INSTRUCTIONS FOR THE TASK: The records come next. Copy all of them exactly.

RECORDS FOR PROCESSING:

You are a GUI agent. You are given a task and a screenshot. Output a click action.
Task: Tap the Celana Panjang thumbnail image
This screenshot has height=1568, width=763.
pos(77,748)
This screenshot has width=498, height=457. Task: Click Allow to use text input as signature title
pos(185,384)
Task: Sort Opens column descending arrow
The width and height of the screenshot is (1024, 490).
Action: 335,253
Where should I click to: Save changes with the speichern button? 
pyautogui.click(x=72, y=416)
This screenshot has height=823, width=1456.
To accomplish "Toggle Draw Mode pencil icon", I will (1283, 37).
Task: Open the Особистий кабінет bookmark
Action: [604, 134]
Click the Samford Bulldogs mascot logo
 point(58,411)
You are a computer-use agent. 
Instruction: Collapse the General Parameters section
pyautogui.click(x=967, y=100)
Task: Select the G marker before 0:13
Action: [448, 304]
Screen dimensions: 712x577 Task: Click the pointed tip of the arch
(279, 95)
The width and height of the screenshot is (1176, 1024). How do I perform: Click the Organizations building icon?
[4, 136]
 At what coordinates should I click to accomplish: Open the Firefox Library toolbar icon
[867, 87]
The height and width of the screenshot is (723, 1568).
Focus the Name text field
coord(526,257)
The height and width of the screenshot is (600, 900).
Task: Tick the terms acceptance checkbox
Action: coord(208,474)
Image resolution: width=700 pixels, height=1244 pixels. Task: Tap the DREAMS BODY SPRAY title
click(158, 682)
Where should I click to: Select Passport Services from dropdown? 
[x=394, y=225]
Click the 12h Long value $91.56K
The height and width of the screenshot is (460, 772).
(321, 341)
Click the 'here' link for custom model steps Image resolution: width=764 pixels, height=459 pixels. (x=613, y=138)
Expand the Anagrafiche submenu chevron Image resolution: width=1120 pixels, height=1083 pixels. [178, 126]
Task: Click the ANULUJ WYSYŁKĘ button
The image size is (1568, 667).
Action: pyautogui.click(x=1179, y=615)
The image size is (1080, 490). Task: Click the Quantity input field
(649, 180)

EXERCISE OUTPUT:
You are a GUI agent. You are given a task and a screenshot. Output a click action.
Task: Tap the Celana Panjang thumbnail image
This screenshot has height=1568, width=763.
pos(77,748)
This screenshot has width=498, height=457. Task: Click Allow to use text input as signature title
pos(185,384)
Task: Sort Opens column descending arrow
The width and height of the screenshot is (1024, 490).
Action: 335,253
Where should I click to: Save changes with the speichern button? 
pyautogui.click(x=72, y=416)
This screenshot has height=823, width=1456.
To accomplish "Toggle Draw Mode pencil icon", I will (1283, 37).
Task: Open the Особистий кабінет bookmark
Action: [604, 134]
Click the Samford Bulldogs mascot logo
 point(58,411)
You are a computer-use agent. 
Instruction: Collapse the General Parameters section
pyautogui.click(x=967, y=100)
Task: Select the G marker before 0:13
Action: [448, 304]
Screen dimensions: 712x577 Task: Click the pointed tip of the arch
(279, 95)
The width and height of the screenshot is (1176, 1024). How do I perform: Click the Organizations building icon?
[4, 136]
 At what coordinates should I click to accomplish: Open the Firefox Library toolbar icon
[867, 87]
The height and width of the screenshot is (723, 1568).
Focus the Name text field
coord(526,257)
The height and width of the screenshot is (600, 900).
Task: Tick the terms acceptance checkbox
Action: coord(208,474)
Image resolution: width=700 pixels, height=1244 pixels. Task: Tap the DREAMS BODY SPRAY title
click(158, 682)
Where should I click to: Select Passport Services from dropdown? 
[x=394, y=225]
Click the 12h Long value $91.56K
The height and width of the screenshot is (460, 772).
(321, 341)
Click the 'here' link for custom model steps Image resolution: width=764 pixels, height=459 pixels. (x=613, y=138)
Expand the Anagrafiche submenu chevron Image resolution: width=1120 pixels, height=1083 pixels. [178, 126]
Task: Click the ANULUJ WYSYŁKĘ button
The image size is (1568, 667).
Action: pyautogui.click(x=1179, y=615)
The image size is (1080, 490). Task: Click the Quantity input field
(649, 180)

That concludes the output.